* [Description of the task]:
Keep the pictures out, please, and set down every record exactly.

── Task data

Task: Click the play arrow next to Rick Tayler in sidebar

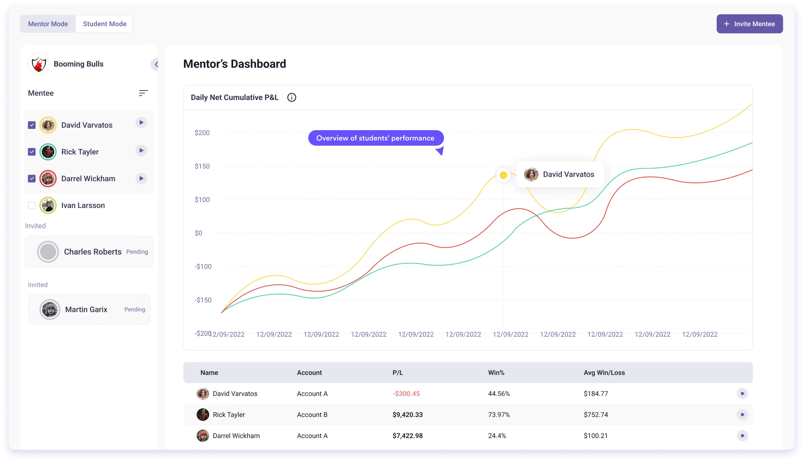Action: click(x=141, y=150)
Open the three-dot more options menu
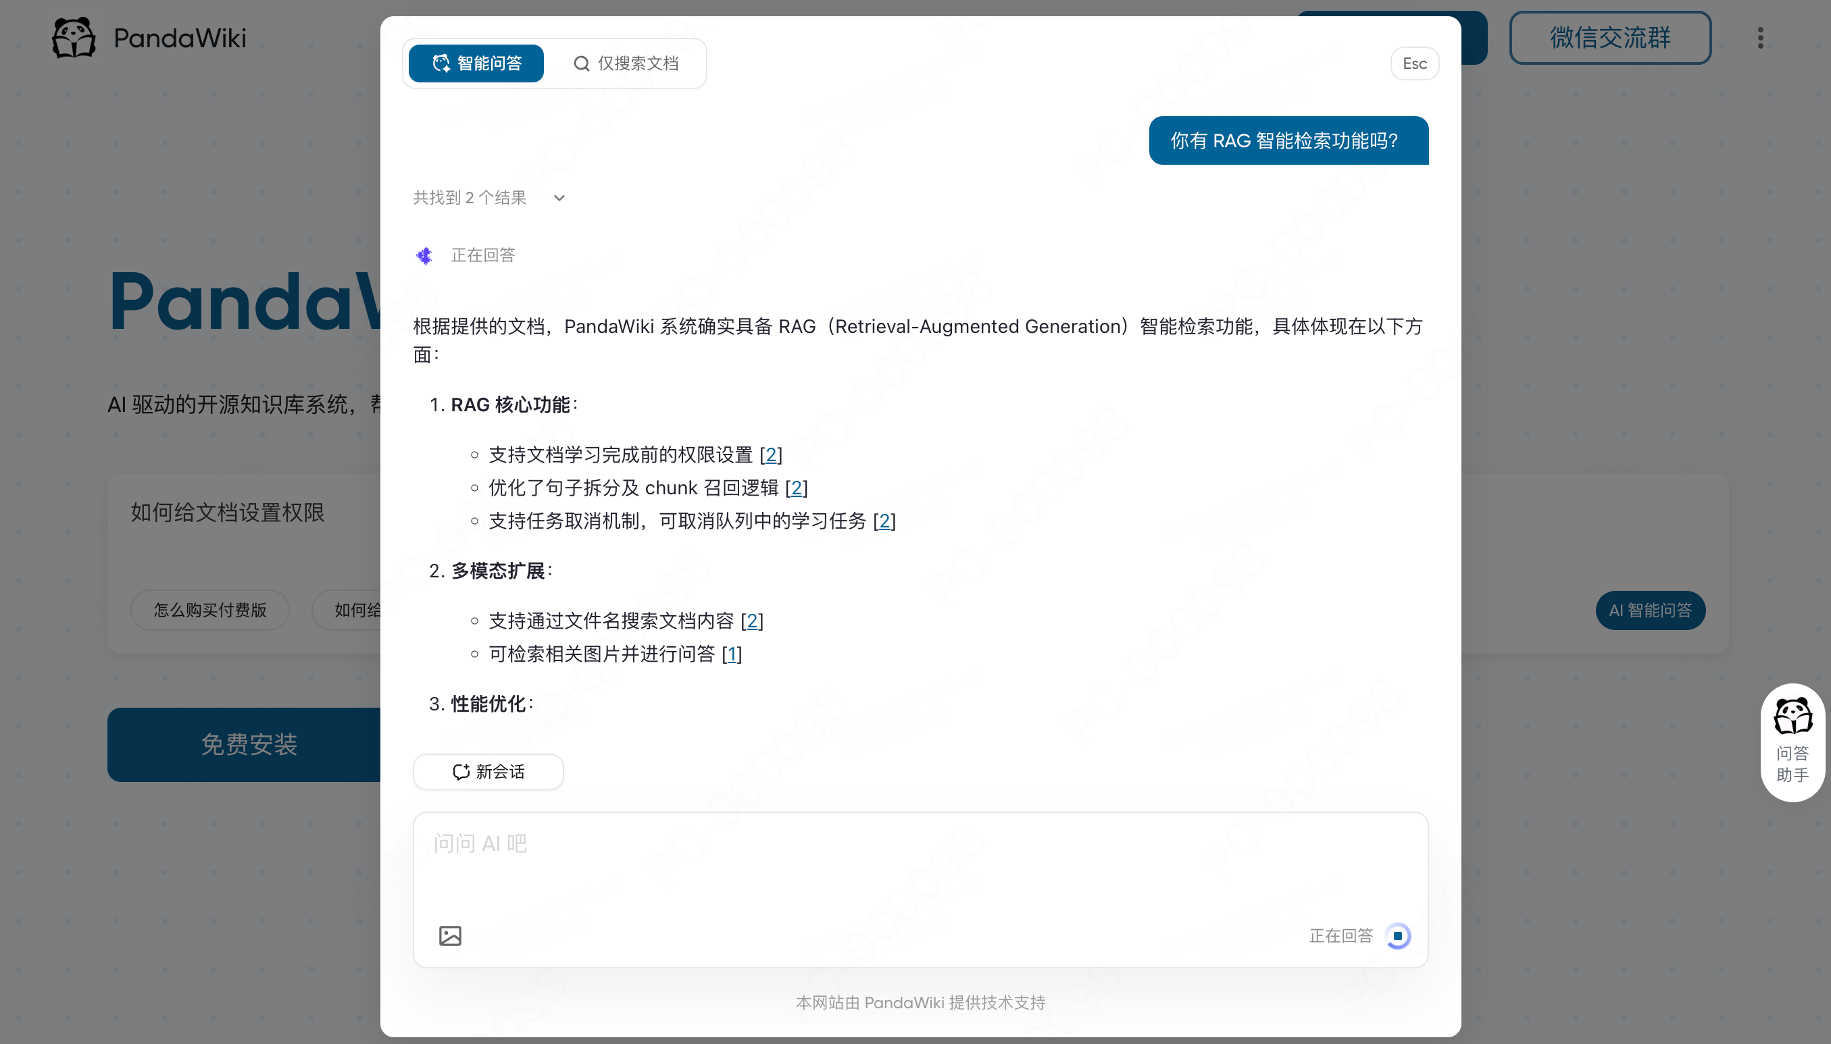The height and width of the screenshot is (1044, 1831). click(1760, 37)
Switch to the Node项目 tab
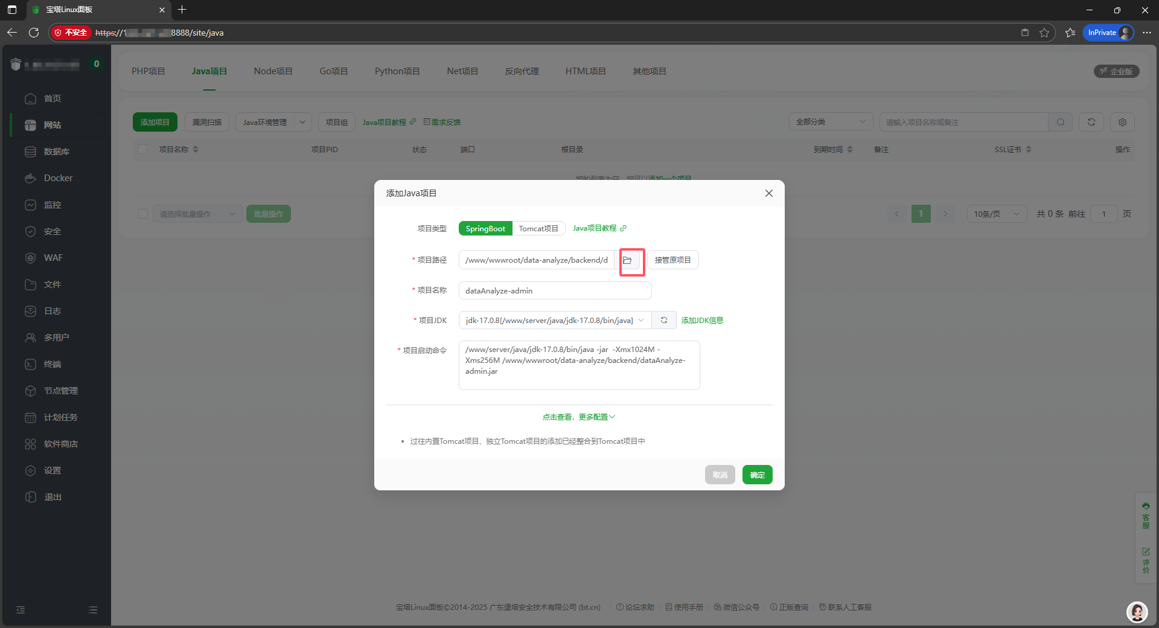 (x=273, y=71)
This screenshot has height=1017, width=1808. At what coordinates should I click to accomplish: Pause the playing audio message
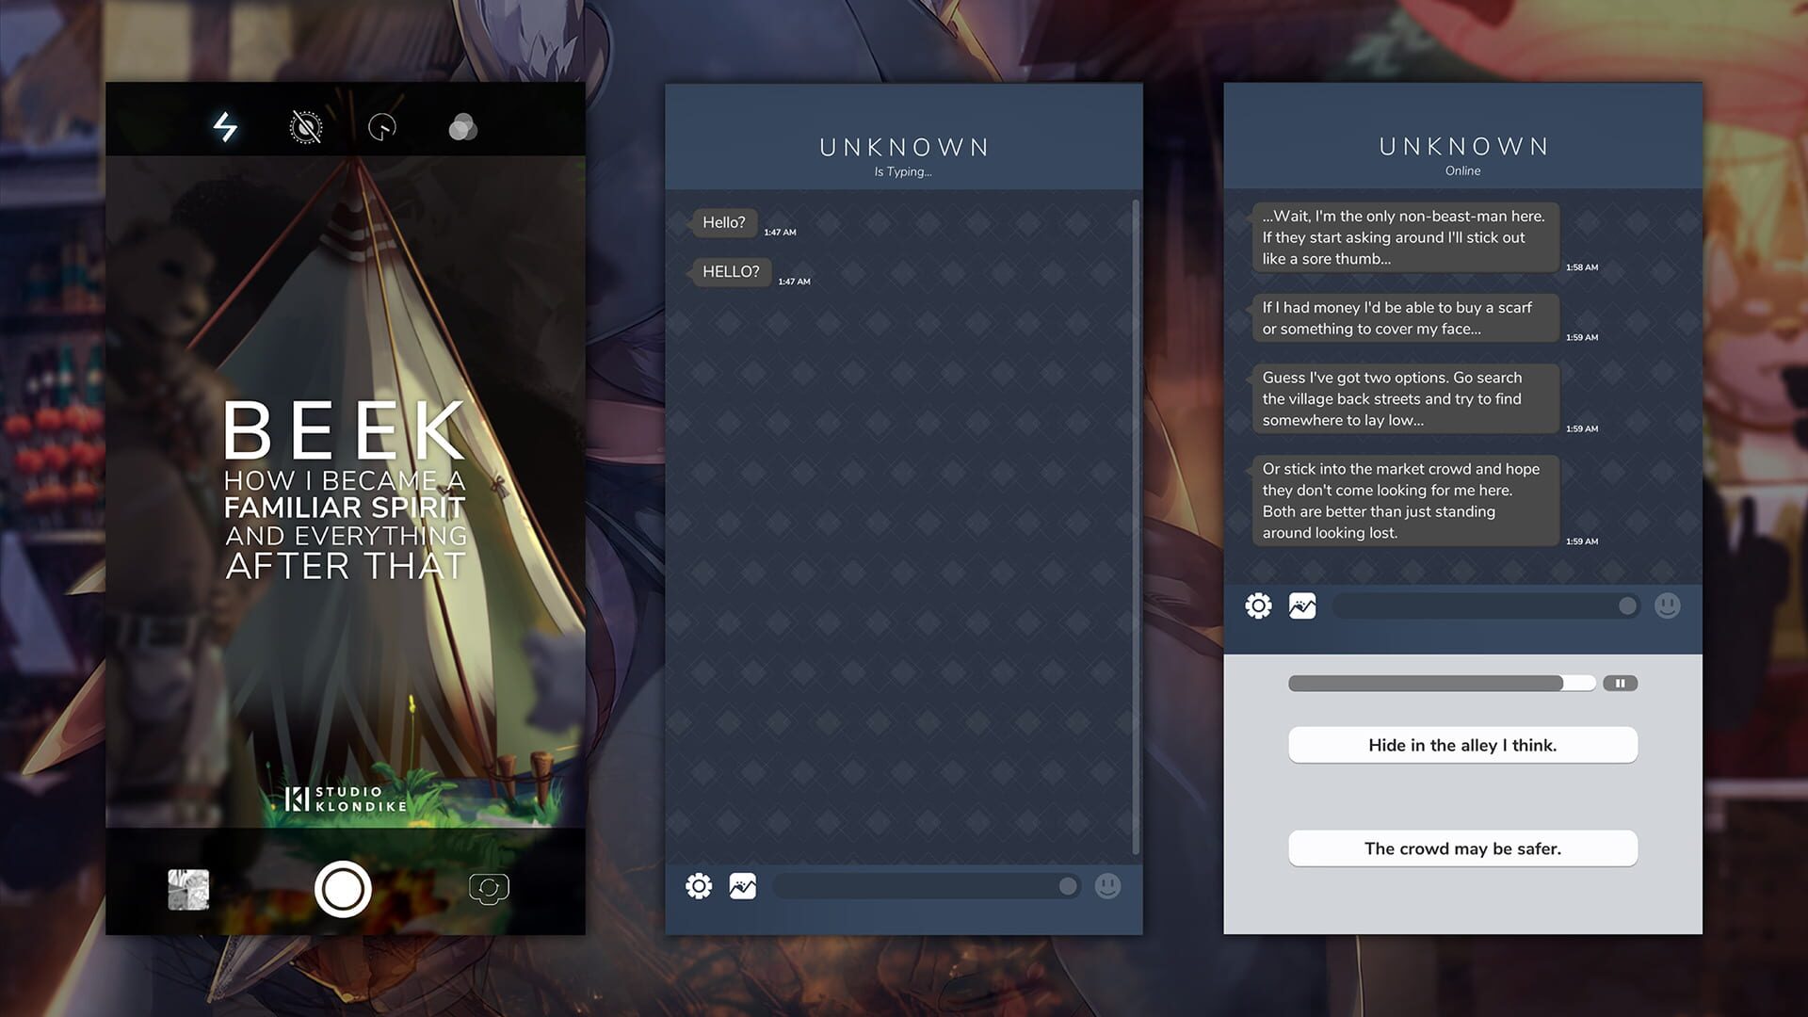1621,683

────

* [The completed task]:
Task: Click the play arrow next to Rick Tayler in sidebar

Action: click(x=141, y=150)
Open the three-dot more options menu
The height and width of the screenshot is (1044, 1831). click(1760, 37)
Switch to the Node项目 tab
 (x=273, y=71)
This screenshot has height=1017, width=1808. At what coordinates should I click to accomplish: Pause the playing audio message
1621,683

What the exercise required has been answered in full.